Alexandra Coghlan

Saved by the chorus

If it's stagecraft you're after, then get your dose of political tragedy at Opera Holland Park's Ballo in maschera

We’ve cried wolf with Handel. Ever since the modern trend began for staging the composer’s oratorios we’ve hailed each one in turn as the composer’s ‘most dramatic’. We’ve said it of Theodora, Saul, perhaps loudest (and most persuasively) of Jephtha. The trouble is that now, nearly 40 years since we last saw Belshazzar on an English stage, this magnificent drama of warring armies and nations, grieving parents and defiant children returns and we’ve spent all our superlatives. So you’ll just have to trust me when I say that it’s really quite good.

A narcissistic sybarite of a king rules over a land bloated with corruption, rife with factions.

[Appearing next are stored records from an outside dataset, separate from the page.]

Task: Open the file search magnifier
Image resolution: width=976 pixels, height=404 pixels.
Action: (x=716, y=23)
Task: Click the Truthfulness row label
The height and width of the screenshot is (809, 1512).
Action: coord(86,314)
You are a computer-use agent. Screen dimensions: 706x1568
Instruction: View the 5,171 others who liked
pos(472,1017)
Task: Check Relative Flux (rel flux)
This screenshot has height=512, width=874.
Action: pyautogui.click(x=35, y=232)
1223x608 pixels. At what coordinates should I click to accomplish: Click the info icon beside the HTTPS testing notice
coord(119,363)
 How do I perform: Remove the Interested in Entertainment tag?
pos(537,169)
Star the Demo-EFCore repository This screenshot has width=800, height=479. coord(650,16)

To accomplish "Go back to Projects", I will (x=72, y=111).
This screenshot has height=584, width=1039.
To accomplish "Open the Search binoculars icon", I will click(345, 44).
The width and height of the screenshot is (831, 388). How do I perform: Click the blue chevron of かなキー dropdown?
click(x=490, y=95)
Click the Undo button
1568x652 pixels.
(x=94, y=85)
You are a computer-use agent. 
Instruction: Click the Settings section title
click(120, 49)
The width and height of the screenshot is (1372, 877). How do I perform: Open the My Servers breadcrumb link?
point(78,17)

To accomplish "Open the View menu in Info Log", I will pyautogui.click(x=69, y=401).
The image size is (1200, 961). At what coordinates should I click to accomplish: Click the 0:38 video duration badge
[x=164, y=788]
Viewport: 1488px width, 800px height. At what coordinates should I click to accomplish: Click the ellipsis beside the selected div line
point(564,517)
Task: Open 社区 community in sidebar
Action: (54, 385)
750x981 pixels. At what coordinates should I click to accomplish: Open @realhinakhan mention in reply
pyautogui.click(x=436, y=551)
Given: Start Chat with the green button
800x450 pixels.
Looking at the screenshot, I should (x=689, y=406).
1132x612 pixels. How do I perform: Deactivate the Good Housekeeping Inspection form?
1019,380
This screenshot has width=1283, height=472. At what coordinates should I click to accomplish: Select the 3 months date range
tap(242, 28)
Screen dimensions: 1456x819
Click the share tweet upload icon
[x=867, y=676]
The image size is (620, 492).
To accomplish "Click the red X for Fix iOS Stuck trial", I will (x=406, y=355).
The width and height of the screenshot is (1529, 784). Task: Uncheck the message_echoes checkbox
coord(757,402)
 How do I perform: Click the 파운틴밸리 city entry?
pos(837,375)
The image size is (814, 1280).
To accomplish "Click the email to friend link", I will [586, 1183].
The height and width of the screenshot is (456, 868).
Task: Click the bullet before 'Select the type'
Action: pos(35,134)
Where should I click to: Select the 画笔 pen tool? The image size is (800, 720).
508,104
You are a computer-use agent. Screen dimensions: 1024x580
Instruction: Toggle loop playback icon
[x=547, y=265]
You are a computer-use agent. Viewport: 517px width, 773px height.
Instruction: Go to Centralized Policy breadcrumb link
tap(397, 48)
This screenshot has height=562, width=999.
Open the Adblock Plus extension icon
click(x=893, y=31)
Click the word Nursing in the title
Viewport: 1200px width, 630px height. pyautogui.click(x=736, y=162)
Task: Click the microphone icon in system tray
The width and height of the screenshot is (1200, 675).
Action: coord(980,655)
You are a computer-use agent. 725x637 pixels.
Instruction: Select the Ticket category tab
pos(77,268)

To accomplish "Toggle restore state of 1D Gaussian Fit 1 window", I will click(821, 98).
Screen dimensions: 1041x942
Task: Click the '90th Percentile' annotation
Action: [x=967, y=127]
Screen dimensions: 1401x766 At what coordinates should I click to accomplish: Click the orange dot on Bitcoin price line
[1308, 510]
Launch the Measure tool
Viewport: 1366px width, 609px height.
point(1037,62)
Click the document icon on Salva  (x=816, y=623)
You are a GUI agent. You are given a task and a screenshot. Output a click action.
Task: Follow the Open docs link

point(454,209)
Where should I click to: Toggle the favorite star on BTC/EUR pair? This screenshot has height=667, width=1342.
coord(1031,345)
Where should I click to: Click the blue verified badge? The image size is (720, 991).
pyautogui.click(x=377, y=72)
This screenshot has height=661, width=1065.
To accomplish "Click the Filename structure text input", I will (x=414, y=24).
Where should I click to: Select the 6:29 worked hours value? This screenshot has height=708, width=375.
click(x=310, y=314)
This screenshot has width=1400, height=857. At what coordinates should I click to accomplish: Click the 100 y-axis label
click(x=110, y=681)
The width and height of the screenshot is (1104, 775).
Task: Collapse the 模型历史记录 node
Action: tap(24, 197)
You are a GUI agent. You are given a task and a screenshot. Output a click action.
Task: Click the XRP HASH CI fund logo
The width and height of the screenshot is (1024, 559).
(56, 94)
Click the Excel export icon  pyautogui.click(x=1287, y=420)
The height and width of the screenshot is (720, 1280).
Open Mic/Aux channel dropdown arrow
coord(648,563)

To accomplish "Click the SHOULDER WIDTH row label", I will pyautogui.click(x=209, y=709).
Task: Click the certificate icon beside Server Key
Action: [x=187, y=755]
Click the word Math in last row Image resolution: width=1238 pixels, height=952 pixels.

You’d have to try pretty hard to miss the resonances of Handel’s biblical drama, yet somehow director Daniel Slater does exactly that in an awkward contemporary staging that feels mired in the literal. Handel’s opera may flirt with the exotic east, but it’s only window-dressing. His Persians, Jews and Babylonians are ciphers for rivals closer to home, his opera an English cousin to Rembrandt’s famous painting of Belshazzar — more Bruges than Babylon.

But it’s another painting, Bruegel’s ‘The Tower of Babel’, that designer Robert Innes Hopkins here takes as inspiration. His budget Babel teeters rather than towers, a sort of panoptic Dalek looming over the action. Its apologetic, rickety grandeur sets the tone for a production that wants Old Testament impact but has far too many New Testament scruples. Acrobats tumble and cavort, choruses writhe and grope (then grope some more), armies stamp and brandish, but to what end? Seedy rather than erotic, camp rather than awe-inspiring — these are orgies by John Lewis, invasions by Thomas Cook.

It’s the same story, unfortunately, with the lovely sounds coming from Harry Christophers’ pit.